Brian Sewell, who died in 2015 at the age of 84, was once described as “Britain’s most famous and controversial art critic.” He wasn’t afraid to piss people off and was frequently referred to by a long list of adjectives that weren’t always flattering. For years he wrote for the London’s Evening Standard, publishing his incisive and cutting commentary in a weekly column. Now, in a development that—were he alive—it seems safe to assume he would completely and utterly hate, the newspaper has “resurrected” his byline and will resume publishing articles in his name. Unfortunately, instead of having a real human write the articles, they will be penned by an artificial intelligence program.
This news comes via a report from Deadline, which quotes two sources with knowledge of the newspaper’s plans. Deadline writes that “AI Sewell has been assigned to review The National Gallery’s new Vincent van Gogh exhibition, titled Van Gogh: Poets and Lovers” and that the plans for the chatbot’s deployment “were discussed at the highest level of the Standard and in consultation with Lord Lebedev, the newspaper’s proprietor.”
Why a publication would do this is unknown and most of the plausible explanations are bad. It doesn’t seem out of the realm of the possibility that the Standard is merely trying to stir up controversy and outrage to drive reader interest. The newspaper hasn’t been doing very well lately (it recently switched from daily to weekly editions and has been laying off a lot of real human writers), so a publicity stunt of some kind would make sense.

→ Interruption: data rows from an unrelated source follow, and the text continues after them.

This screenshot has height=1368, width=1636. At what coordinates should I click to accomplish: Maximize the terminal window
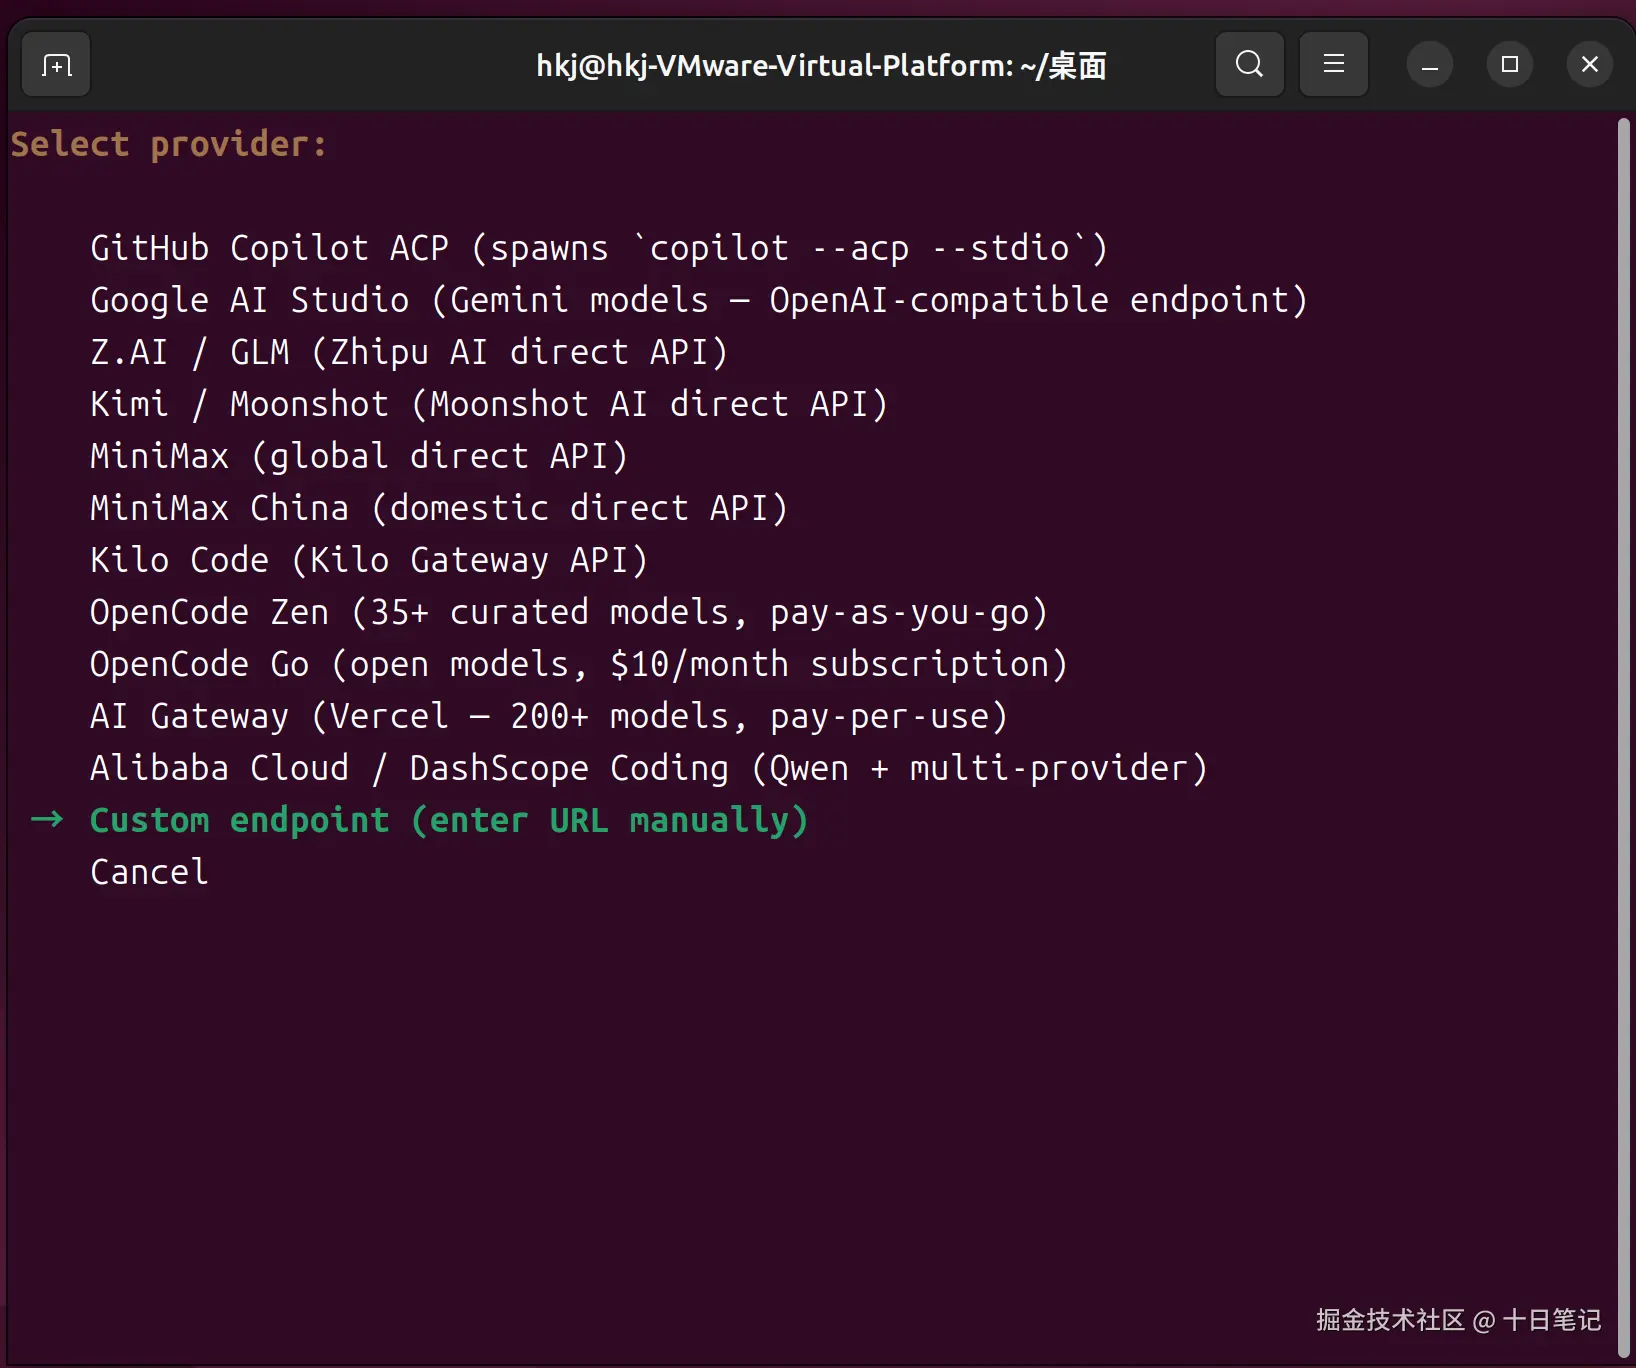(x=1510, y=65)
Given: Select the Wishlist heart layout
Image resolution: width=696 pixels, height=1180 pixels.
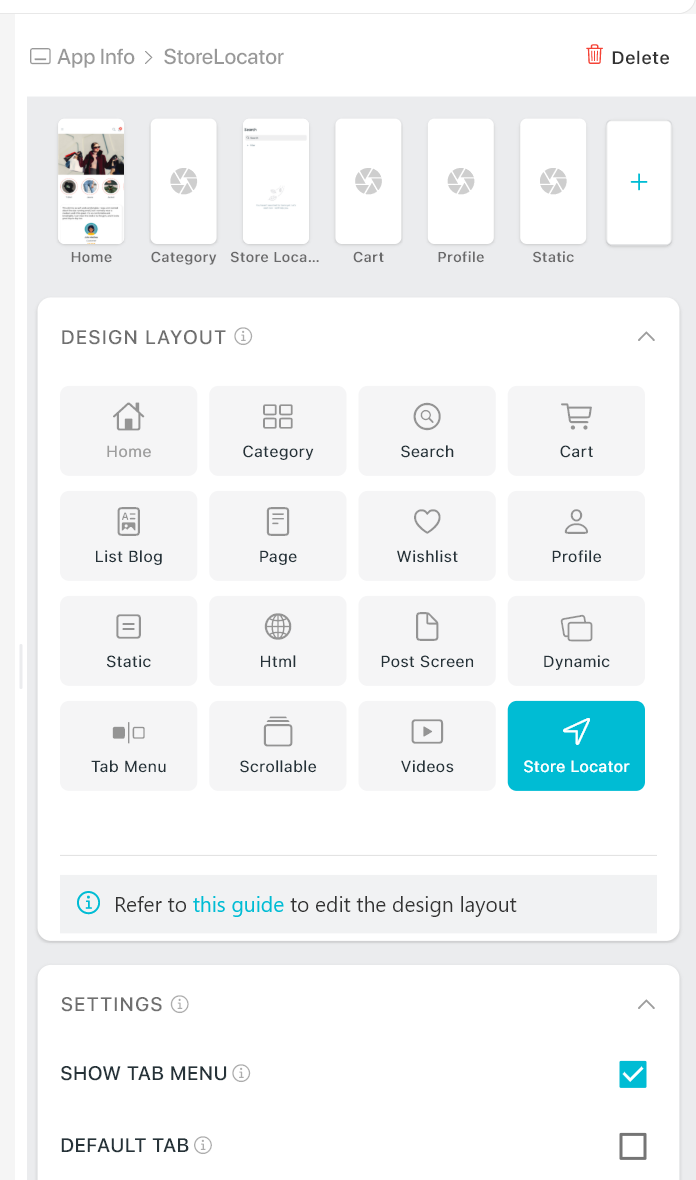Looking at the screenshot, I should (427, 536).
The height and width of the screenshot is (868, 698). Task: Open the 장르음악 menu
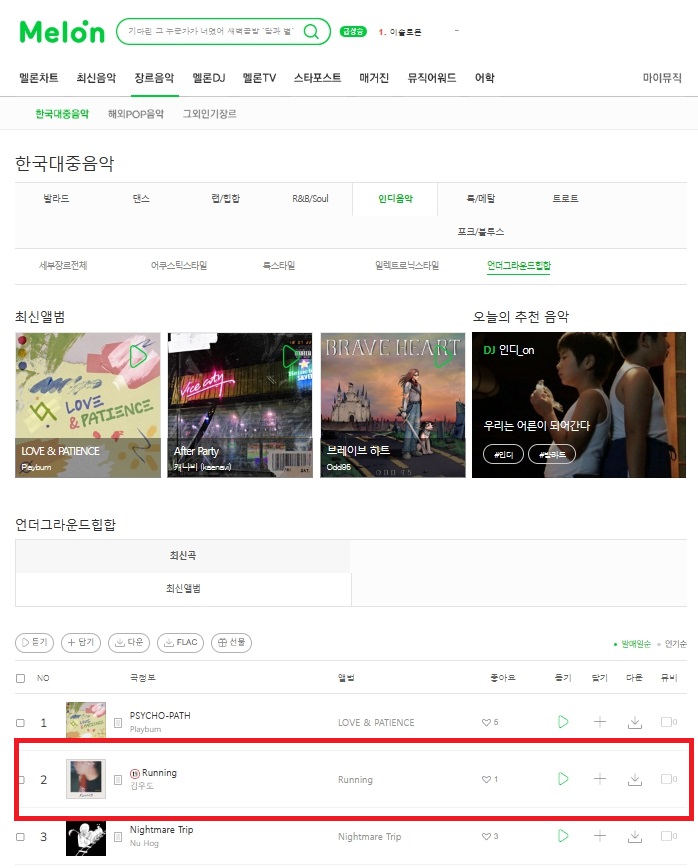point(154,78)
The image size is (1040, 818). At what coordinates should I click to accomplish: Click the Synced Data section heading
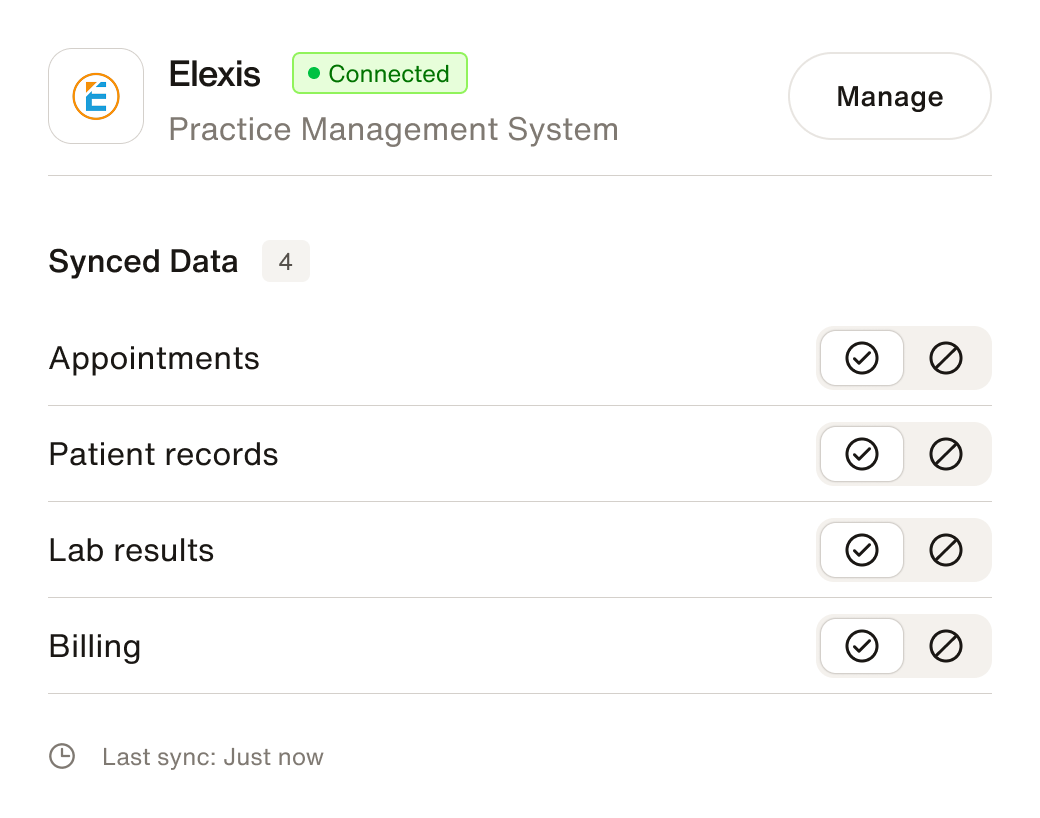click(x=143, y=262)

It’s possible Standard editors earnestly (albeit inexplicably) think that readers will be interested in what a chatbot named after a dead art critic has to say about art installations. Maybe they think people will find it cute. I really have no idea.

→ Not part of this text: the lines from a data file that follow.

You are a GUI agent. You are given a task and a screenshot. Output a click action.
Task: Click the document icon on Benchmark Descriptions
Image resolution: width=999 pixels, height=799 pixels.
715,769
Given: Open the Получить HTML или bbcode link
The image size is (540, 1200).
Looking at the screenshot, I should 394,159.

We also don’t know where the Standard plans to get its AI version of Sewell—whether it has an in-house team that will build the virtual “writer” or will partner with an AI firm to get the job done. Gizmodo reached out to the Standard to ask them for details and will update our post when we receive a response.

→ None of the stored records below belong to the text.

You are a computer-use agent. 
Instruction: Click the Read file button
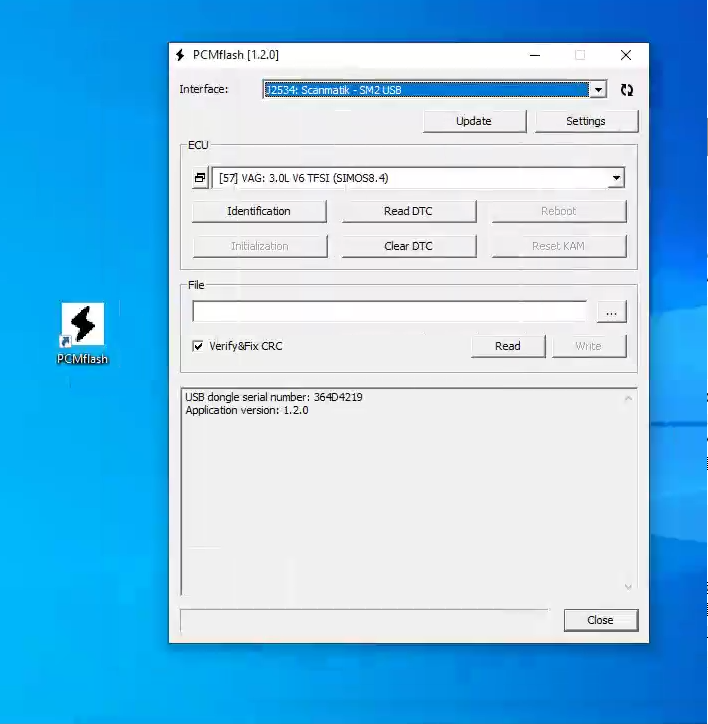(508, 346)
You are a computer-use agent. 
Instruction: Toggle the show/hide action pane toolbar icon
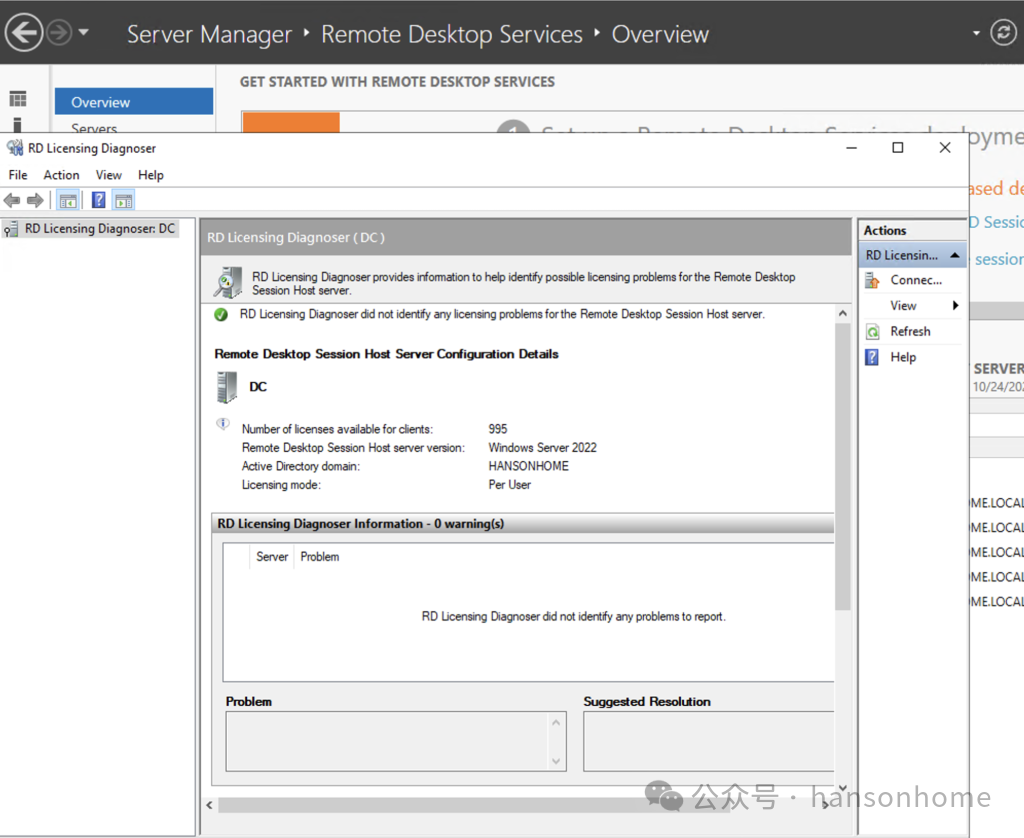point(123,200)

What is clear is that AI, as it stands today, does a piss-poor job of making art. The notion that it could experience art and evaluate its quality for readers is laughable.
In my view, media companies who makes deals with AI companies (and there have been quite a few lately) are roughly equivalent to college co-eds who hand out their home addresses to serial killers. After getting royally screwed by the tech industry for the last two decades (which has sucked up all of the ad revenue that previously fueled journalistic institutions), the solution isn’t to then go and continue cozying up to that industry. It may be difficult to internalize given all the noise and hype surrounding this technology, but the bottom line is this: newspapers should be reporting on the AI industry, not partnering with it.